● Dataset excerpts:
▶

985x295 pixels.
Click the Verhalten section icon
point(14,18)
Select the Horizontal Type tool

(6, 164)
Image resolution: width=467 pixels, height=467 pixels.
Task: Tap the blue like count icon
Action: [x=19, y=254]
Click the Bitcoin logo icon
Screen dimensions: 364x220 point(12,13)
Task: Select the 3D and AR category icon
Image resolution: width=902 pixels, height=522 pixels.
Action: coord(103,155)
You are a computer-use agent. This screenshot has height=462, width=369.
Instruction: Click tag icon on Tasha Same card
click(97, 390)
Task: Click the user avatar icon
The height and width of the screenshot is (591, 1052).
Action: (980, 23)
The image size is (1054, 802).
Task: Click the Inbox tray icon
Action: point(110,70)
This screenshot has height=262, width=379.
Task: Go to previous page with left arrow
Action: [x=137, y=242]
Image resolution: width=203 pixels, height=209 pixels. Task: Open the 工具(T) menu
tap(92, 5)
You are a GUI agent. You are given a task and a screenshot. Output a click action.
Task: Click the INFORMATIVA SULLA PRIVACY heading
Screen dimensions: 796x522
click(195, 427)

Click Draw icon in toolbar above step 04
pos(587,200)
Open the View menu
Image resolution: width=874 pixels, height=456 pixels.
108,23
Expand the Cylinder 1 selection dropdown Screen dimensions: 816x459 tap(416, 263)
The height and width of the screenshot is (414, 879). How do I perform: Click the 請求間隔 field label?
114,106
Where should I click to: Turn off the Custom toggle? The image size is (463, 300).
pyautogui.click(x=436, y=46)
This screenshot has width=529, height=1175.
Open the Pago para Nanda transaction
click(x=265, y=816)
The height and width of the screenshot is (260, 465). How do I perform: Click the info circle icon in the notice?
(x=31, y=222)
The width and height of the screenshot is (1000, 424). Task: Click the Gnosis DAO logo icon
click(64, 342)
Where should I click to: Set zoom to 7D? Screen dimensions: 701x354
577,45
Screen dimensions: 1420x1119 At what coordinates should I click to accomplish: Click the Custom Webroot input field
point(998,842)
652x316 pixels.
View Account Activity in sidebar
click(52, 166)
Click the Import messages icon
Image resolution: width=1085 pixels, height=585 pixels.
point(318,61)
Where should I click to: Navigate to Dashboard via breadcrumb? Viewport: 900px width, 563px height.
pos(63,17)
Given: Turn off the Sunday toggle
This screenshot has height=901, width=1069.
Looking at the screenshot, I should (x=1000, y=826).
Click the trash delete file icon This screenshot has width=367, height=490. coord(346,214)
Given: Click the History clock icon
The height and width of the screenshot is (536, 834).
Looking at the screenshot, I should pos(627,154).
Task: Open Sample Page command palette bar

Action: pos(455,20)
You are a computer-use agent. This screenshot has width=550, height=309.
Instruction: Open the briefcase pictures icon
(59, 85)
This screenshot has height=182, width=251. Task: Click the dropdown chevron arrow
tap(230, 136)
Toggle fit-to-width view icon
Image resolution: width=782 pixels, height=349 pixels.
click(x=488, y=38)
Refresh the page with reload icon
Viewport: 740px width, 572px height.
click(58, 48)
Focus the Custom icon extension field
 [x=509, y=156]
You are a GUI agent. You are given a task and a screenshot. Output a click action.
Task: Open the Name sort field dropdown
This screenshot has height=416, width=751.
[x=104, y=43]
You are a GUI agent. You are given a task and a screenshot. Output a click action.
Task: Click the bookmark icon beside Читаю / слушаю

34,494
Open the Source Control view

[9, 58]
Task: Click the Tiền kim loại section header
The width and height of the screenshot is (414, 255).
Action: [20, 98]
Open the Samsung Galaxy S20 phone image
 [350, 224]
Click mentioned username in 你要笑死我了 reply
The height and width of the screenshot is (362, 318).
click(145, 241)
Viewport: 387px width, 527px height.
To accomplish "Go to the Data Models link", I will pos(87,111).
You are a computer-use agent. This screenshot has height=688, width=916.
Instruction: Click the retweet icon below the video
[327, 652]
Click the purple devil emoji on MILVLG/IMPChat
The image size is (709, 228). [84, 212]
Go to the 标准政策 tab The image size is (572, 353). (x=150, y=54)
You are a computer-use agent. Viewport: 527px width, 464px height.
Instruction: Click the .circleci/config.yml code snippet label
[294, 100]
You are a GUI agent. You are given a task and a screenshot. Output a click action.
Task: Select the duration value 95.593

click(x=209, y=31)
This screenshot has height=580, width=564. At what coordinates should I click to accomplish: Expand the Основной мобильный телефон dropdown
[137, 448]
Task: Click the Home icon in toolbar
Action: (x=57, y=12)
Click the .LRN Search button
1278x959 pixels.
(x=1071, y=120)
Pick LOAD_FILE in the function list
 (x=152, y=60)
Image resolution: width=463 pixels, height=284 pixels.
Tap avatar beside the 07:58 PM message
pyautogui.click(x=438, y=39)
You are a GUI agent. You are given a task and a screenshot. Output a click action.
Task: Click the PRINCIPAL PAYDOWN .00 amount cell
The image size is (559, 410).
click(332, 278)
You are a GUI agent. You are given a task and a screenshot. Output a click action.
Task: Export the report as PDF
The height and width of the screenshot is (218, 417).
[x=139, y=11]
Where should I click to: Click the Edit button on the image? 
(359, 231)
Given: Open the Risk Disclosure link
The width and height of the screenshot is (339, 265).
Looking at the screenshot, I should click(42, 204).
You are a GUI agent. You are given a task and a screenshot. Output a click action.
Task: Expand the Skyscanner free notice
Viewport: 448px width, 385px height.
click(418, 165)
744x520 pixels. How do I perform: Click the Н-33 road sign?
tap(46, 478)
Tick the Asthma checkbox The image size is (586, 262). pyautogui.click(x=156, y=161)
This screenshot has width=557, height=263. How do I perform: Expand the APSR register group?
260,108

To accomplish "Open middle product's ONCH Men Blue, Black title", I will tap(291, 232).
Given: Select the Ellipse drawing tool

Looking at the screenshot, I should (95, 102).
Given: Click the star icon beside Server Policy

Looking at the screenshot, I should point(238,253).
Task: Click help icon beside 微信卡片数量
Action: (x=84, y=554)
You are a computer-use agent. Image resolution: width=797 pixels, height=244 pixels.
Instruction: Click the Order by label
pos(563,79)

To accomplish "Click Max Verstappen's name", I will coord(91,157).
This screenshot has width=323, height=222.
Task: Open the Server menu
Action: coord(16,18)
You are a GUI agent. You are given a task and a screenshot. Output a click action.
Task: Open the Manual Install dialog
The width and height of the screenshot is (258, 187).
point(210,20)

◀

● Instructions for the task: Please copy all of the data above exactly.

● Response to the task:
985x295 pixels.
Click the Verhalten section icon
point(14,18)
Select the Horizontal Type tool

(6, 164)
Image resolution: width=467 pixels, height=467 pixels.
Task: Tap the blue like count icon
Action: [x=19, y=254]
Click the Bitcoin logo icon
Screen dimensions: 364x220 point(12,13)
Task: Select the 3D and AR category icon
Image resolution: width=902 pixels, height=522 pixels.
Action: coord(103,155)
You are a computer-use agent. This screenshot has height=462, width=369.
Instruction: Click tag icon on Tasha Same card
click(97, 390)
Task: Click the user avatar icon
The height and width of the screenshot is (591, 1052).
Action: (980, 23)
The image size is (1054, 802).
Task: Click the Inbox tray icon
Action: point(110,70)
This screenshot has height=262, width=379.
Task: Go to previous page with left arrow
Action: [x=137, y=242]
Image resolution: width=203 pixels, height=209 pixels. Task: Open the 工具(T) menu
tap(92, 5)
You are a GUI agent. You are given a task and a screenshot. Output a click action.
Task: Click the INFORMATIVA SULLA PRIVACY heading
Screen dimensions: 796x522
click(195, 427)

Click Draw icon in toolbar above step 04
pos(587,200)
Open the View menu
Image resolution: width=874 pixels, height=456 pixels.
108,23
Expand the Cylinder 1 selection dropdown Screen dimensions: 816x459 tap(416, 263)
The height and width of the screenshot is (414, 879). How do I perform: Click the 請求間隔 field label?
114,106
Where should I click to: Turn off the Custom toggle? The image size is (463, 300).
pyautogui.click(x=436, y=46)
This screenshot has width=529, height=1175.
Open the Pago para Nanda transaction
click(x=265, y=816)
The height and width of the screenshot is (260, 465). How do I perform: Click the info circle icon in the notice?
(x=31, y=222)
The width and height of the screenshot is (1000, 424). Task: Click the Gnosis DAO logo icon
click(64, 342)
Where should I click to: Set zoom to 7D? Screen dimensions: 701x354
577,45
Screen dimensions: 1420x1119 At what coordinates should I click to accomplish: Click the Custom Webroot input field
point(998,842)
652x316 pixels.
View Account Activity in sidebar
click(52, 166)
Click the Import messages icon
Image resolution: width=1085 pixels, height=585 pixels.
point(318,61)
Where should I click to: Navigate to Dashboard via breadcrumb? Viewport: 900px width, 563px height.
pos(63,17)
Given: Turn off the Sunday toggle
This screenshot has height=901, width=1069.
Looking at the screenshot, I should (x=1000, y=826).
Click the trash delete file icon This screenshot has width=367, height=490. coord(346,214)
Given: Click the History clock icon
The height and width of the screenshot is (536, 834).
Looking at the screenshot, I should pos(627,154).
Task: Open Sample Page command palette bar

Action: pos(455,20)
You are a computer-use agent. This screenshot has width=550, height=309.
Instruction: Open the briefcase pictures icon
(59, 85)
This screenshot has height=182, width=251. Task: Click the dropdown chevron arrow
tap(230, 136)
Toggle fit-to-width view icon
Image resolution: width=782 pixels, height=349 pixels.
click(x=488, y=38)
Refresh the page with reload icon
Viewport: 740px width, 572px height.
click(58, 48)
Focus the Custom icon extension field
 [x=509, y=156]
You are a GUI agent. You are given a task and a screenshot. Output a click action.
Task: Open the Name sort field dropdown
This screenshot has height=416, width=751.
[x=104, y=43]
You are a GUI agent. You are given a task and a screenshot. Output a click action.
Task: Click the bookmark icon beside Читаю / слушаю

34,494
Open the Source Control view

[9, 58]
Task: Click the Tiền kim loại section header
The width and height of the screenshot is (414, 255).
Action: [20, 98]
Open the Samsung Galaxy S20 phone image
 [350, 224]
Click mentioned username in 你要笑死我了 reply
The height and width of the screenshot is (362, 318).
click(145, 241)
Viewport: 387px width, 527px height.
To accomplish "Go to the Data Models link", I will pos(87,111).
You are a computer-use agent. This screenshot has height=688, width=916.
Instruction: Click the retweet icon below the video
[327, 652]
Click the purple devil emoji on MILVLG/IMPChat
The image size is (709, 228). [84, 212]
Go to the 标准政策 tab The image size is (572, 353). (x=150, y=54)
You are a computer-use agent. Viewport: 527px width, 464px height.
Instruction: Click the .circleci/config.yml code snippet label
[294, 100]
You are a GUI agent. You are given a task and a screenshot. Output a click action.
Task: Select the duration value 95.593

click(x=209, y=31)
This screenshot has height=580, width=564. At what coordinates should I click to accomplish: Expand the Основной мобильный телефон dropdown
[137, 448]
Task: Click the Home icon in toolbar
Action: (x=57, y=12)
Click the .LRN Search button
1278x959 pixels.
(x=1071, y=120)
Pick LOAD_FILE in the function list
 (x=152, y=60)
Image resolution: width=463 pixels, height=284 pixels.
Tap avatar beside the 07:58 PM message
pyautogui.click(x=438, y=39)
You are a GUI agent. You are given a task and a screenshot. Output a click action.
Task: Click the PRINCIPAL PAYDOWN .00 amount cell
The image size is (559, 410).
click(332, 278)
You are a GUI agent. You are given a task and a screenshot. Output a click action.
Task: Export the report as PDF
The height and width of the screenshot is (218, 417).
[x=139, y=11]
Where should I click to: Click the Edit button on the image? 
(359, 231)
Given: Open the Risk Disclosure link
The width and height of the screenshot is (339, 265).
Looking at the screenshot, I should click(42, 204).
You are a GUI agent. You are given a task and a screenshot. Output a click action.
Task: Expand the Skyscanner free notice
Viewport: 448px width, 385px height.
click(418, 165)
744x520 pixels. How do I perform: Click the Н-33 road sign?
tap(46, 478)
Tick the Asthma checkbox The image size is (586, 262). pyautogui.click(x=156, y=161)
This screenshot has width=557, height=263. How do I perform: Expand the APSR register group?
260,108

To accomplish "Open middle product's ONCH Men Blue, Black title", I will tap(291, 232).
Given: Select the Ellipse drawing tool

Looking at the screenshot, I should (95, 102).
Given: Click the star icon beside Server Policy

Looking at the screenshot, I should point(238,253).
Task: Click help icon beside 微信卡片数量
Action: (x=84, y=554)
You are a computer-use agent. Image resolution: width=797 pixels, height=244 pixels.
Instruction: Click the Order by label
pos(563,79)

To accomplish "Click Max Verstappen's name", I will coord(91,157).
This screenshot has width=323, height=222.
Task: Open the Server menu
Action: coord(16,18)
You are a GUI agent. You are given a task and a screenshot. Output a click action.
Task: Open the Manual Install dialog
The width and height of the screenshot is (258, 187).
point(210,20)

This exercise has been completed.